ANZ announced it will issue $3bn of ordinary shares, which qualify as common equity tier 1 (CET1) capital, in two tranches, $500m for retail investor via a share purchase plan scheme and $2.5bn to institutions via a share placement. The shares will be issued at a price of $30.95. ANZ’s CFO Shayne Elliott said APRA’s decision to raise the risk weighting on residential mortgages had influenced the decision, especially in regards to the timing and amount of capital required. Readers may recall Yield Report’s July articles reporting APRA’s directive for banks to increase the amount of CET1 capital by 1 July 2016. A capital raising of $3b will go a long way towards meeting ANZ’s commitments.

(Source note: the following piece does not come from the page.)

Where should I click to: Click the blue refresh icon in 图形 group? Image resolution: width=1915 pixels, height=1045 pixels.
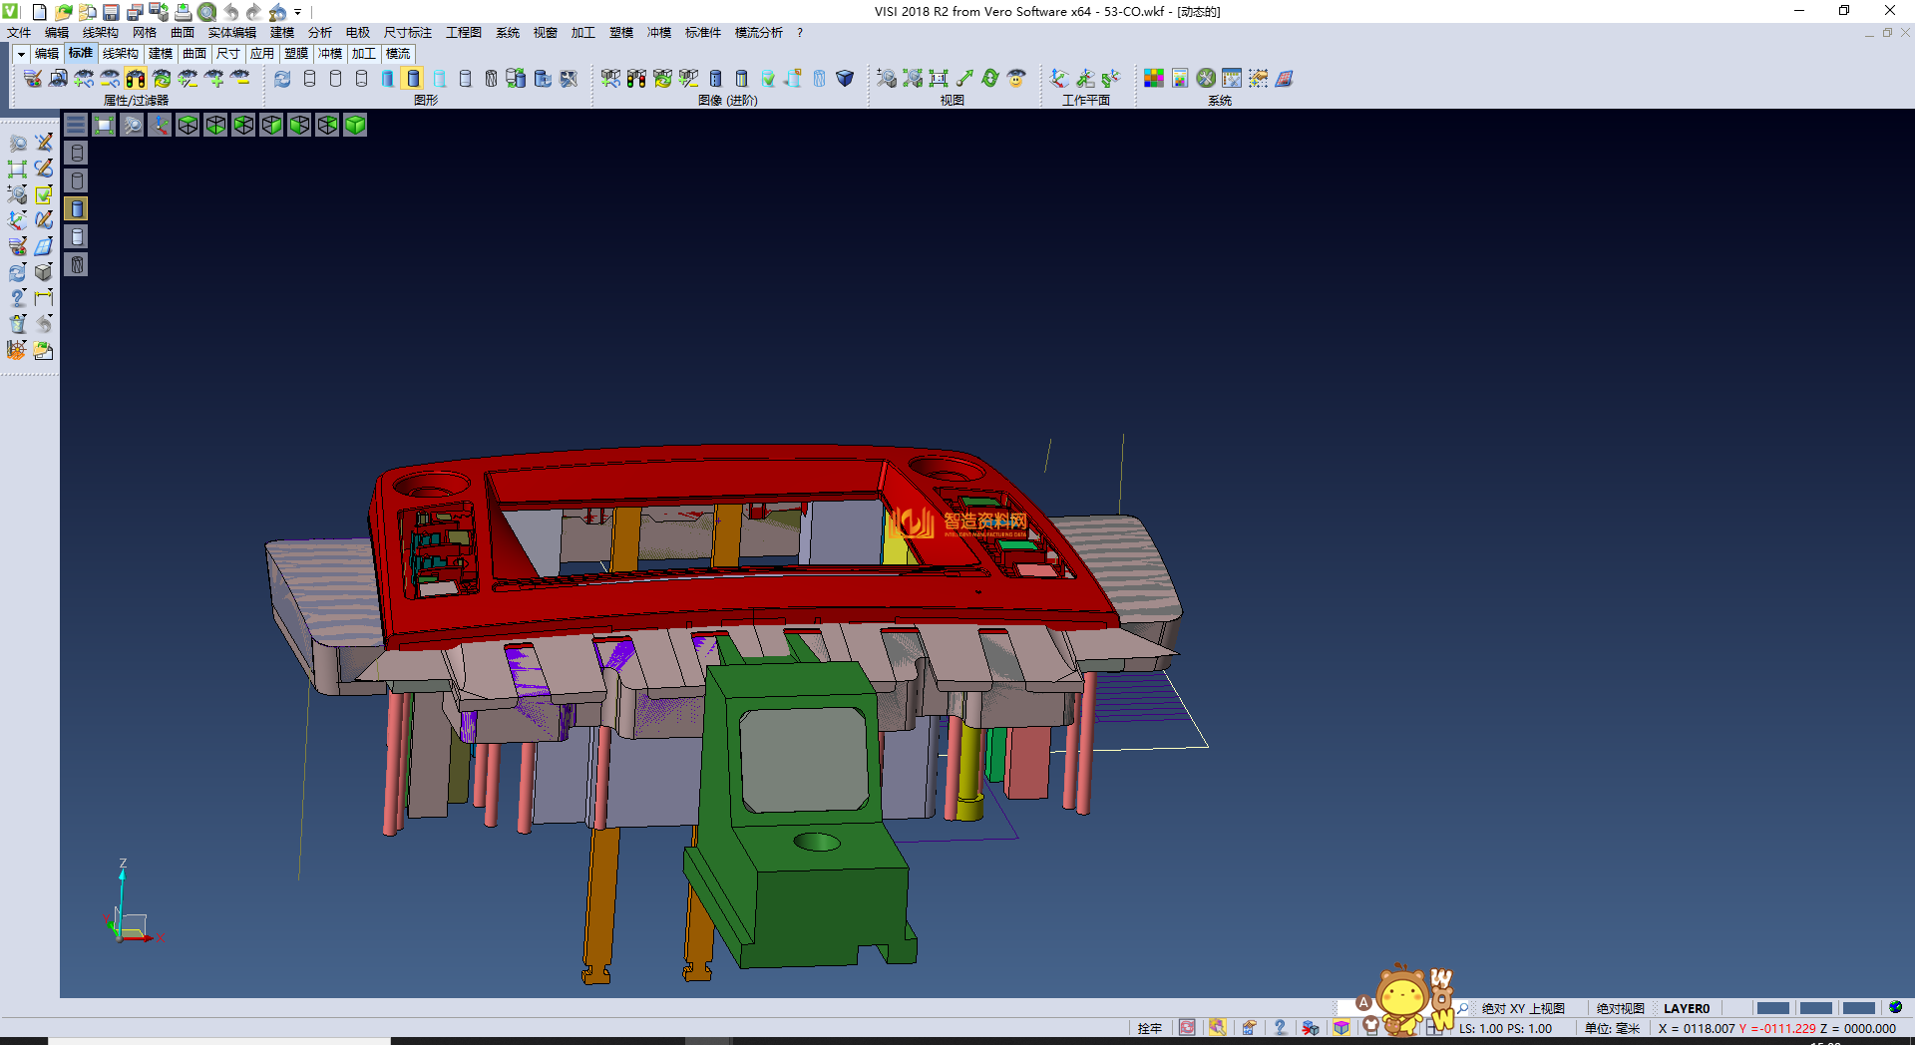coord(283,79)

APRA’s motivation behind requiring banks to raise CET1 capital has been partly driven by the Basel III committee recommendations and partly by David Murray’s Financial System Inquiry call for Australian banks to be “unquestionably strong”. The increased capital levels will offer greater protection to depositors, maintain confidence in the banking system and protect it against future shocks. One good side effect for bank debt holders is that the addition of ordinary share capital to banks’ balance sheets reduces the overall risk in holding debt securities – including hybrid securities.

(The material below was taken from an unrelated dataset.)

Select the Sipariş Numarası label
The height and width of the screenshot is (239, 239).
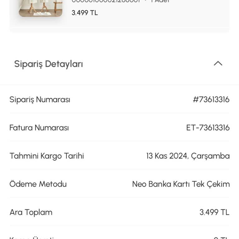click(x=40, y=100)
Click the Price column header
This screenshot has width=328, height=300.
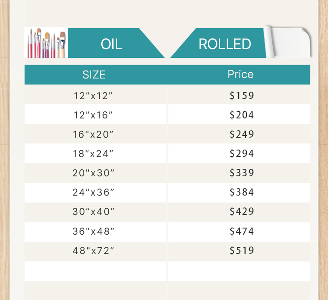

Some analysts have suggested ANZ rushed to raise equity before the Commonwealth Bank reports its annual profit next week. It is widely expected that the Commonwealth will announce how it intends to deal with the new APRA risk weighting requirements with a number thinking it could seek to underwrite the Dividend Reinvestment Plan in order to raise capital in a smoother and perhaps fairer, way.